Medyevin looked at him.
“I don’t think you’ve begun to grasp the scale of this, Professor,” he said.
Koshkin called out. He’d spotted the truck that the advance camp had sent to meet them. It was lying on its side about twenty yards from the trail in a large patch of churned up undergrowth. A canvas-topped army carrier, it looked like it had been in a collision with a train. It was mangled, and the cab had been ripped open by huge shearing forces of some unknown origin.
There wa
s no sign of the two men who’d been travelling with Sukhenkiy, but there was a lot of blood. Cutter could smell it through the deep musky odour of the forest.
“I think we should keep moving,” he suggested.
Medyevin agreed.
Sukhenkiy was still gabbling.
“He says it flipped the truck off the road into the treeline,” Medyevin translated. “He was thrown out of the back, and managed to scramble into hiding, otherwise Baba Yaga would have got him too.”
“No kidding.” Cutter peered at the wreckage. He could see what looked like bite marks. They were colossal.
Sukhenkiy stopped talking.
The forest seemed very quiet without the chatter of his voice. The soldier stared out through the trees and the mist, and Cutter realised that a sudden, distinctly unnatural silence had descended. Bird calls, and other forest sounds — like the knocks and scurries of insects and rodents — had all fallen off. Cutter had barely been aware of them in the background before, but he was keenly aware of their absence.
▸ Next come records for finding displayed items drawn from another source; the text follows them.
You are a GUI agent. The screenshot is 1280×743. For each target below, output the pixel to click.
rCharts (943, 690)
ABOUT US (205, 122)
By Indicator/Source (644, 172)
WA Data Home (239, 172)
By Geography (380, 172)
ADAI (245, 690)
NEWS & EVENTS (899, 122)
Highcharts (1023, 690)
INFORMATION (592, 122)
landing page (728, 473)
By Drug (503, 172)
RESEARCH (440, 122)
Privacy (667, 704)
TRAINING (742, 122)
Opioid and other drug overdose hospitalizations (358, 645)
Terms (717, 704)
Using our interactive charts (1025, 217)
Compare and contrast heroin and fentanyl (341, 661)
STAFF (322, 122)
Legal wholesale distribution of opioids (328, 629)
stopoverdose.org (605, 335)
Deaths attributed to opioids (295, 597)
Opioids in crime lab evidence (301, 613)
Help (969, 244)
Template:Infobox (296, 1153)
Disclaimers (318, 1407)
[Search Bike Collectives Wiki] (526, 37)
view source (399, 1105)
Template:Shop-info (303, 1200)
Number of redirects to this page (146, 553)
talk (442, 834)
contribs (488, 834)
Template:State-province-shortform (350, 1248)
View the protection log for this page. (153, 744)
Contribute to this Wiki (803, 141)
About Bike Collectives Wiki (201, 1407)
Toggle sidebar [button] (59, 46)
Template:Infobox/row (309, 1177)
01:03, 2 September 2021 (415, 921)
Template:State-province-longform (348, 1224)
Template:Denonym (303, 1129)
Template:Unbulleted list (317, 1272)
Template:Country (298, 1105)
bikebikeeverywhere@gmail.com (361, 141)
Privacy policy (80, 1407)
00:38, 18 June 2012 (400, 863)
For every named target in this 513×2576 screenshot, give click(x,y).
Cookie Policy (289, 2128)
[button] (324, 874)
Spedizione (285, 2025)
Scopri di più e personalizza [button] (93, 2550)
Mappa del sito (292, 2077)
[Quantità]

It was basic bushcraft — skills that Stephen had taught him.
There was something out there.
He peered around, and stared in the direction Sukhenkiy was looking, but he couldn’t see anything except the ghost shapes his imagination was conjuring in the drifting mist. He was tired, and his nerves were already worn through. The vicing tension of the moment made him see monsters in the woodland shadows, giant things with giant mouths lurking behind the black Siberian trees on giant chicken legs.
The forest seemed to close in. He could feel something, something huge and close; something watching them.
Why couldn’t he see it?
Why couldn’t he hear it or smell it?
Koshkin could feel it too. He pulled out his pistol, the one he had used to threaten Abby and Connor.
Fat lot of use that’s going to be, Cutter thought grimly.
“What happened to the birdsong?” Koshkin asked.
Medyevin shushed him. Sukhenkiy began to cry.
Cutter was painfully conscious of the man’s wracking sobs. Then he heard something else. He heard a thump. He felt a thump. He felt it travel through the ground, as though — close by — something very large and very heavy had just taken a step.